Stored items
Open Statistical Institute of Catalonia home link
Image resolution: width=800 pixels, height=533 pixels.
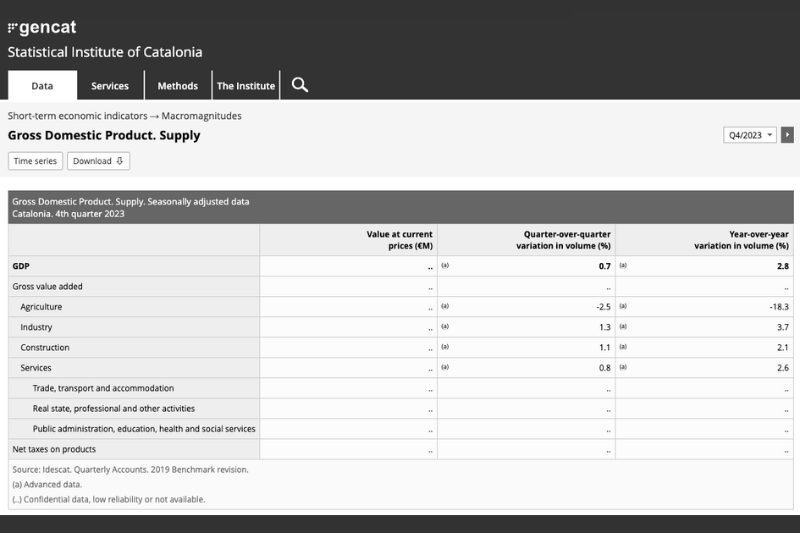[105, 52]
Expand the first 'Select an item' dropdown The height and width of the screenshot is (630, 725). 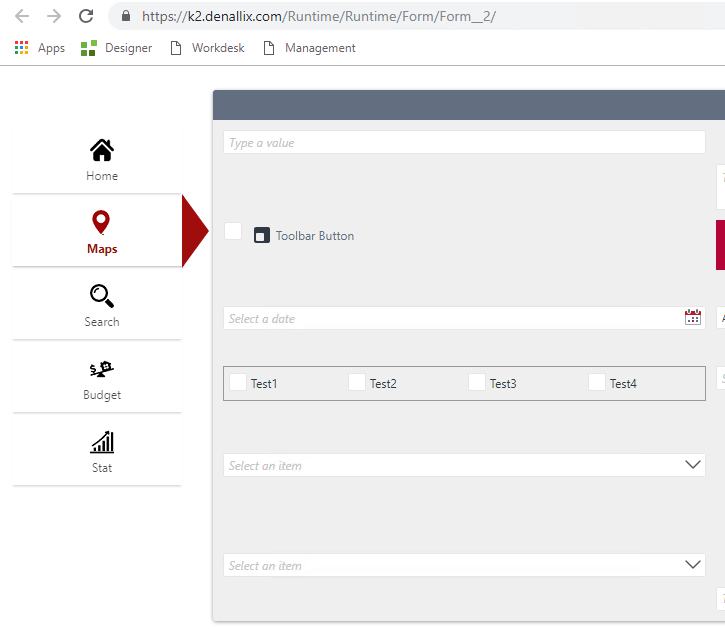[693, 465]
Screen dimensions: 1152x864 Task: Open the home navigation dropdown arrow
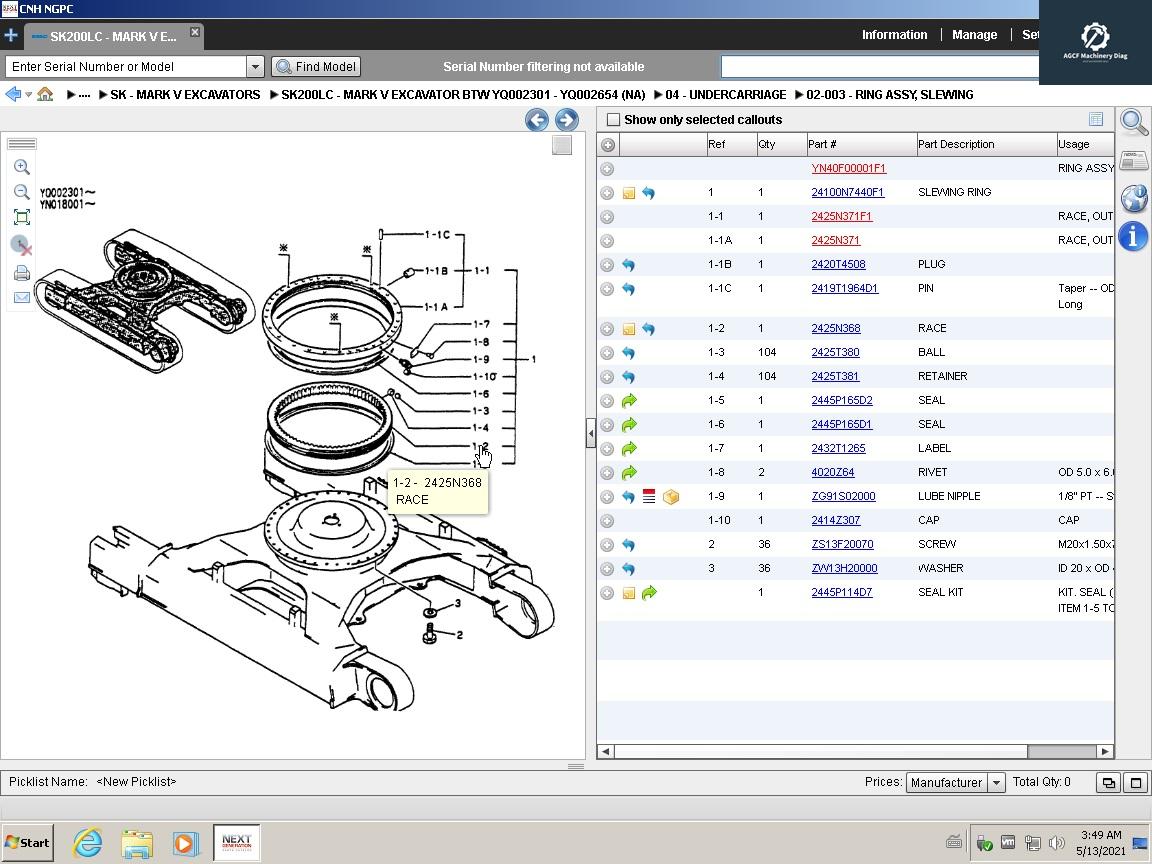[x=27, y=94]
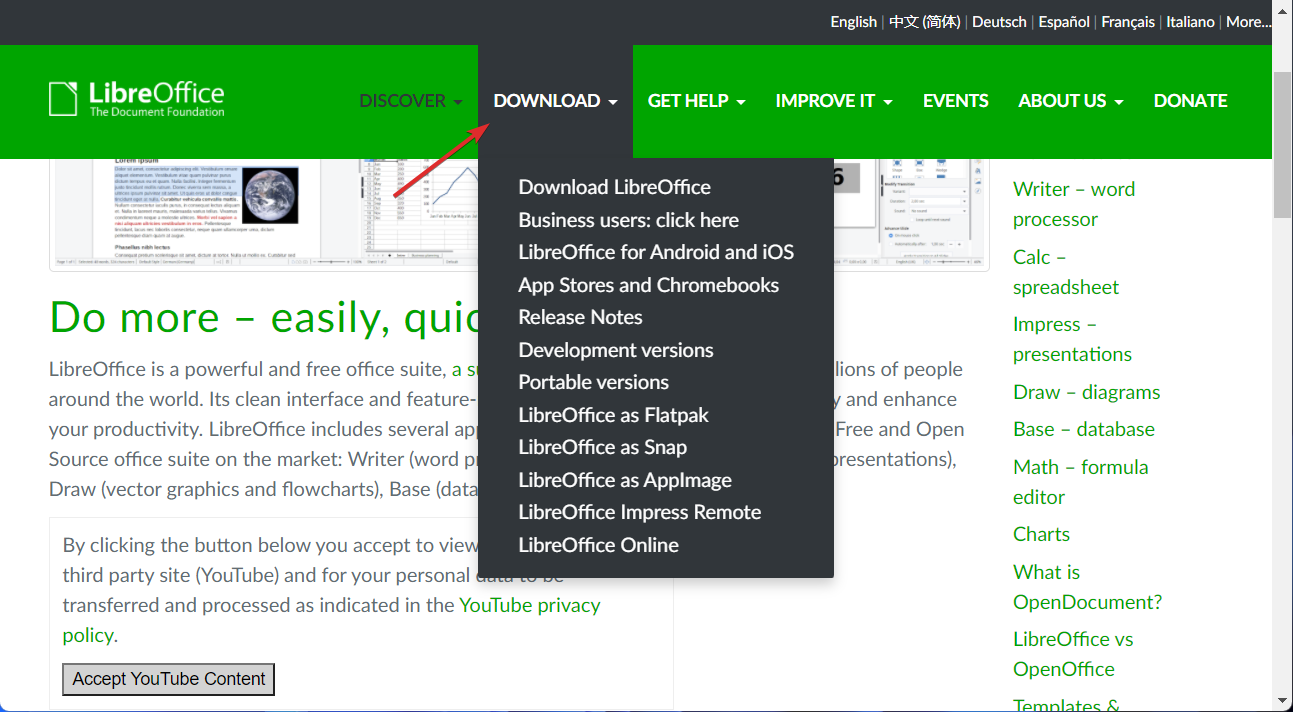Expand the DISCOVER dropdown menu
The image size is (1293, 712).
point(410,100)
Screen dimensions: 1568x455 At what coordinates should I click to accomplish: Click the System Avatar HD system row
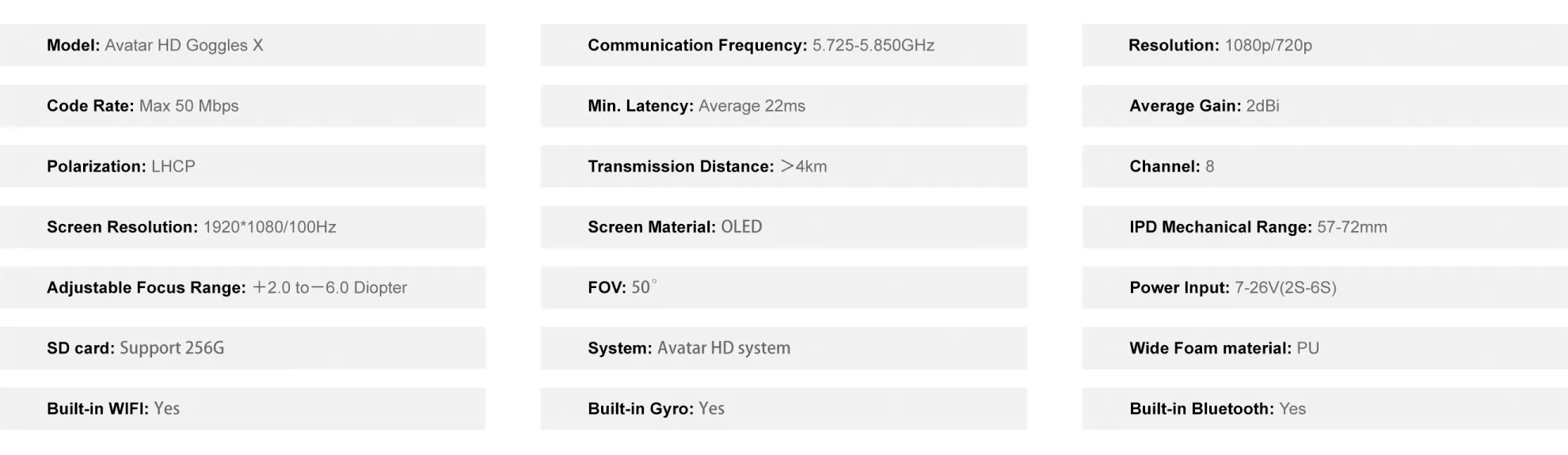tap(783, 348)

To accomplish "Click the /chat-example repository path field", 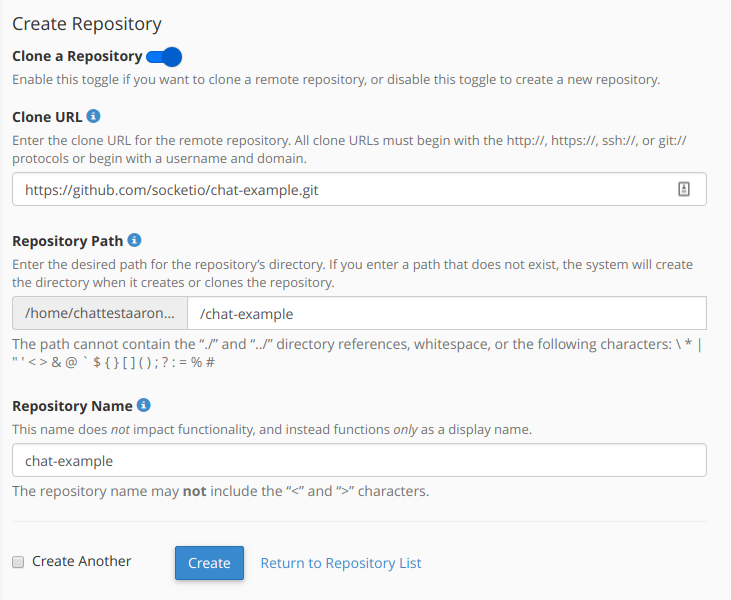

> _Requirement_
Your copy should hold only the lines from the line with "Screen dimensions: 1568x455" through the end of the data above, both ends included, transcribed exactly and without pictures.

> _Response below_
Screen dimensions: 1568x455 At what coordinates should I click to accomplish: Click the System Avatar HD system row
tap(783, 348)

To accomplish "Click the /chat-example repository path field", 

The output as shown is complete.